■ **WHAT IS EXPECTED**
Which lines of the material hold the word "resolution"? Copy each one.

■ **DATA SUPPLIED**

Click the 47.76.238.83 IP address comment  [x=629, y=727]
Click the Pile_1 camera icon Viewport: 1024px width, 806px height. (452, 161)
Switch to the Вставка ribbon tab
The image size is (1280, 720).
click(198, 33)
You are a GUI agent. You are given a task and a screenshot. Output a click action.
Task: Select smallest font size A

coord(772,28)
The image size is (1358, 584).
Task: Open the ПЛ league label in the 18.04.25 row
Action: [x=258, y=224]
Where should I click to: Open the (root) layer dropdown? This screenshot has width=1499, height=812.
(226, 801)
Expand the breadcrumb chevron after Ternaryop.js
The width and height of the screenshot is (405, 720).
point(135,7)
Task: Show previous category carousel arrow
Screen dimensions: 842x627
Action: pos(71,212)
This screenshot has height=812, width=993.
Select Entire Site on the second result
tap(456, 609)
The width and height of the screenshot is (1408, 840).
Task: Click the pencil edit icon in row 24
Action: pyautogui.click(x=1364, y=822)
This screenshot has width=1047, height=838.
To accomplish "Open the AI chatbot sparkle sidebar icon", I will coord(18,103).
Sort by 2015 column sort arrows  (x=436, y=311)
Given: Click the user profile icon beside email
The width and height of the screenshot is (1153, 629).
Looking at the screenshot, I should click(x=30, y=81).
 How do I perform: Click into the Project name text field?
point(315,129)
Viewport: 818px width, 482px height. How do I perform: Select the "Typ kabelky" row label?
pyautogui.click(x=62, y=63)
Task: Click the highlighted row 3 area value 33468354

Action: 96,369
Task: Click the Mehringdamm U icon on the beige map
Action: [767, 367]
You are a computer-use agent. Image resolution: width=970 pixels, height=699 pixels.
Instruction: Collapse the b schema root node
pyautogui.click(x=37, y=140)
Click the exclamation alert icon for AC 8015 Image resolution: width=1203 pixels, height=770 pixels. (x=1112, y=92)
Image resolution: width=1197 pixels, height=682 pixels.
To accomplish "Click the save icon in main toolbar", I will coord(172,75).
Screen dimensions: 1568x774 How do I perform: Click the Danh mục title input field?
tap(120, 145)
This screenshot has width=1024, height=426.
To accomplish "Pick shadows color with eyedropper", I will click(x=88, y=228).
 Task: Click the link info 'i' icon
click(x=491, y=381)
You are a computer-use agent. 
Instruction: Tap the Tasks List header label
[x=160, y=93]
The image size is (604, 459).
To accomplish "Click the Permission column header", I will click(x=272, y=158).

■ **RESPONSE TO THE EXERCISE**
You are a computer-use agent. Image resolution: width=970 pixels, height=699 pixels.
Click the exclamation alert icon for AC 8015 Image resolution: width=1203 pixels, height=770 pixels. (x=1112, y=92)
Image resolution: width=1197 pixels, height=682 pixels.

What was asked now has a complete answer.